Any data that is organized in COLUMNS and ROWS is STRUCTURED DATA. Irrespective of technology where the data is physically stored, as long as it is in columns and rows then we refer it as Structured Data. Structured data can be physically stored in RDBMS databases, excel files, text files, in memory databases, cloud server or in any other technologies.
All the transactional data is structured data.

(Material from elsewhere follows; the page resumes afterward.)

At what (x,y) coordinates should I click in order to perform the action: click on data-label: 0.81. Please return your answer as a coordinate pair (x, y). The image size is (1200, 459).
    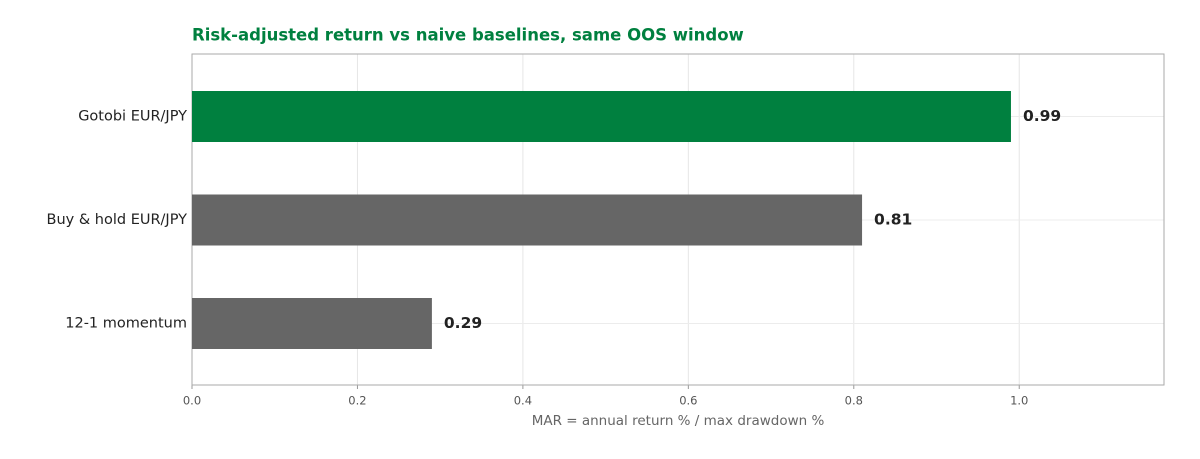
    Looking at the image, I should click on (893, 220).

In general transactional data created by systems such as ERP, CRM, Online Transactional Systems, e-Commerce and others.
What is Unstructured Data?
Any Data that is not organized in the form of Columns and Rows is UNSTRUCTURED DATA.

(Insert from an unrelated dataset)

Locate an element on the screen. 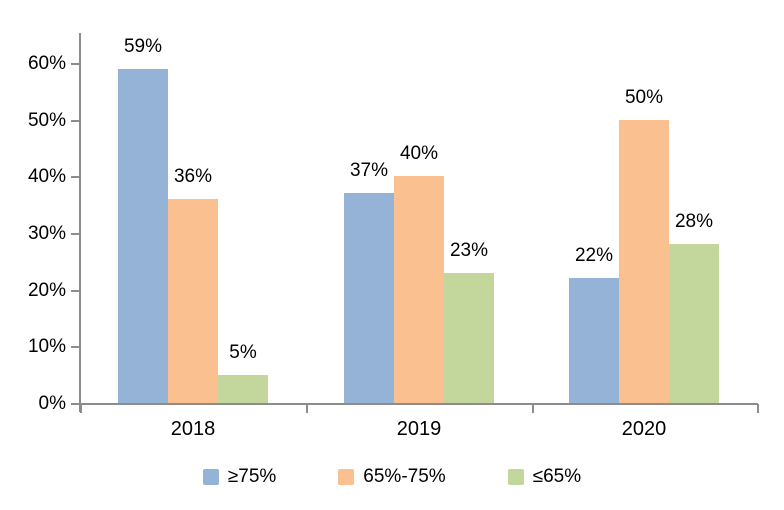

Word documents, pdf documents, email content, images, audio files, video files and others.
Data created in social networking website such as Facebook, LinkedIn, Twitter, Whatsapp and others.
Data created by user search in search engines such as Google, Bing, Yahoo and others.
All the UNSTRUCTURED DATA is referred as BIG Data, because more than 80% world data in Unstructured data.
What is Hadoop and Spark ?
Hadoop and Spark are frame works to prepared Structured data from Unstructured data.
There are people who are referring BIG Data as Hadoop and Hadoop as BIG Data – please don’t, I hope now you can understand the difference.
Let me add one more comment – We can process Unstructured Data (BIG Data) in to Structured Data without Hadoop and Spark. We can write simple structured program or object oriented program to convert Unstructured Data (BIG Data) in to Structured Data.